Wer den Stiefel nicht in den Eimer trifft, muss beim Boßeln einmal aussetzen. Bei den Gummistiefeln setzen die Michendorfer auf die kleine Version und wollen sich das Schuhwerk von den Enkelkindern borgen. „Wenn wir die Stiefel von meinem Mann nehmen . . .“, sagt Regina zum Wahlde und überlässt die Vollendung des Satzes dem Gatten: „. . . kann man den Fänger nur bedauern“. Ihr Mann hat Schuhgröße 50.

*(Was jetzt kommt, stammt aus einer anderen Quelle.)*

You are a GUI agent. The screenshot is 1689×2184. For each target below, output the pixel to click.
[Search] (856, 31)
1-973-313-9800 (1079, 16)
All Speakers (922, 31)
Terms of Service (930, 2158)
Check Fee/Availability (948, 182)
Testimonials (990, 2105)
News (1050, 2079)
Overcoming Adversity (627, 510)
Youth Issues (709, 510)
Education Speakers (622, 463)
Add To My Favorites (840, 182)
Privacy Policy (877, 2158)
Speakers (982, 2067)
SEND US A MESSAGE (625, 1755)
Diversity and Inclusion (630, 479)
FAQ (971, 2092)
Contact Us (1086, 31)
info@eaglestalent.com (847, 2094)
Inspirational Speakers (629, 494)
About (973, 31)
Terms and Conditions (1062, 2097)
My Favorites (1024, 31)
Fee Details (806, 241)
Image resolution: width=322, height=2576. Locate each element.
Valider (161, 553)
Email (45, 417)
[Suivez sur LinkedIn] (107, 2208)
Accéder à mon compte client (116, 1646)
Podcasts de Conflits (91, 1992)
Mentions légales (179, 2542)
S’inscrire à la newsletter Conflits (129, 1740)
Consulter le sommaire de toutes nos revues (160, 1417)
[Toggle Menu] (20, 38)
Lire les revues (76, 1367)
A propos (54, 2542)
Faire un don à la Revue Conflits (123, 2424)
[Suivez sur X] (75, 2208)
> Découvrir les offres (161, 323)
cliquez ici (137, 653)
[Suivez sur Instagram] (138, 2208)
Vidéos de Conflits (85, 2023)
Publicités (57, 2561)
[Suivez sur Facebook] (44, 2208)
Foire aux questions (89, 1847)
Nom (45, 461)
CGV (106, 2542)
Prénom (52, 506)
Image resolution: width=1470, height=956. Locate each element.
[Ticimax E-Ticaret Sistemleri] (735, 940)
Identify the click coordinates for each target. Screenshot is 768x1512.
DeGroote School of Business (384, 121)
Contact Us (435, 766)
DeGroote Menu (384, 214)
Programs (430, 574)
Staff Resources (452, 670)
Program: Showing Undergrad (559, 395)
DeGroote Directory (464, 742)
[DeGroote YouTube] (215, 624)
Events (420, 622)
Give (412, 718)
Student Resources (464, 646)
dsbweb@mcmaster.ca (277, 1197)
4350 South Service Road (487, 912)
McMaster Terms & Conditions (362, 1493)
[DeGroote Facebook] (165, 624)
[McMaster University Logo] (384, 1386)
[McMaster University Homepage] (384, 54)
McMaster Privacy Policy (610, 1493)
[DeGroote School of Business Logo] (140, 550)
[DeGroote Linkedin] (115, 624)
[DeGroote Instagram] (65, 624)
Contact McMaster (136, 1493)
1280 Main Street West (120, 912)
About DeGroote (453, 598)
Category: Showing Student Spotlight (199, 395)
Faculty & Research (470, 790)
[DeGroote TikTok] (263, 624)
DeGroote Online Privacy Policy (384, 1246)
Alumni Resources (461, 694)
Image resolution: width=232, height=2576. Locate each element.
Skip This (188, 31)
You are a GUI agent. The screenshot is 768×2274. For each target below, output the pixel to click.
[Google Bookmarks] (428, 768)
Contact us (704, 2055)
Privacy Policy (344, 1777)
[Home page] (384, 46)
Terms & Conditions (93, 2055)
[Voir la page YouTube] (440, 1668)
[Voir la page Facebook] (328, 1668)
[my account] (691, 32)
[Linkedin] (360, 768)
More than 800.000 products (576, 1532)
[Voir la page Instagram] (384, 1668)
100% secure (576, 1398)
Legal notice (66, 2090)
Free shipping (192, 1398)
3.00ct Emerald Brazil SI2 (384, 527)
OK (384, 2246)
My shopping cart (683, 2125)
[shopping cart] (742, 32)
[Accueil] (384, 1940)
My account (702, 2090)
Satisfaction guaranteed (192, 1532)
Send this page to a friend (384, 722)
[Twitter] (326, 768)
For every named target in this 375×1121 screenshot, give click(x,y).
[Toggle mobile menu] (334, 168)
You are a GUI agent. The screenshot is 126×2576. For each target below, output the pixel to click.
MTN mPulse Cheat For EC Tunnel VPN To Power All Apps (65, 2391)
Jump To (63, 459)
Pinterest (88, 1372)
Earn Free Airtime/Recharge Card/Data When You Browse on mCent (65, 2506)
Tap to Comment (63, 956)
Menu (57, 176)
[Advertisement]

Auch fürs Teebeutel-Weitwerfen haben die Michendorfer einen Kniff parat. „Bei uns gibt es den Tee ohne Zucker, aber mit Bleigewichten“, sagt Ehrentraut. Soll heißen: Wer weit werfen will, muss den Teebettel schwerer machen und schummelt kleine Bleiteile mit hinein. Bei Rückenwind könnte das aber nach hinten losgehen, wendet Armin Wolf ein. Dann fliegt der leichte Teebeutel weiter. Ehrentraut wendet noch ein: „Von präparierten Teebeuteln wussten die Seddiner bisher nichts. Dieser Wettbewerbsvorteil ist jetzt dahin.“ Er ist trotzdem guter Dinge und hat so etwas wie einen Heimvorteil für die Michendorfer ausgemacht: „Bei uns treten zwei Wölfe, eine Frau Haase und eine Frau zum Wahlde an. Wir finden uns im Wald wirklich besser zurecht.“

Treffpunkt ist am 19. Januar um 10 Uhr am Landgasthof „Zu Stücken“ in der Stückener Dorfstraße. Von dort geht es im Shuttle-Bus zum Wettkampf in den Wald. Zuschauer sind willkommen, Mitspieler melden sich unter Tel. 033205/203 28 an.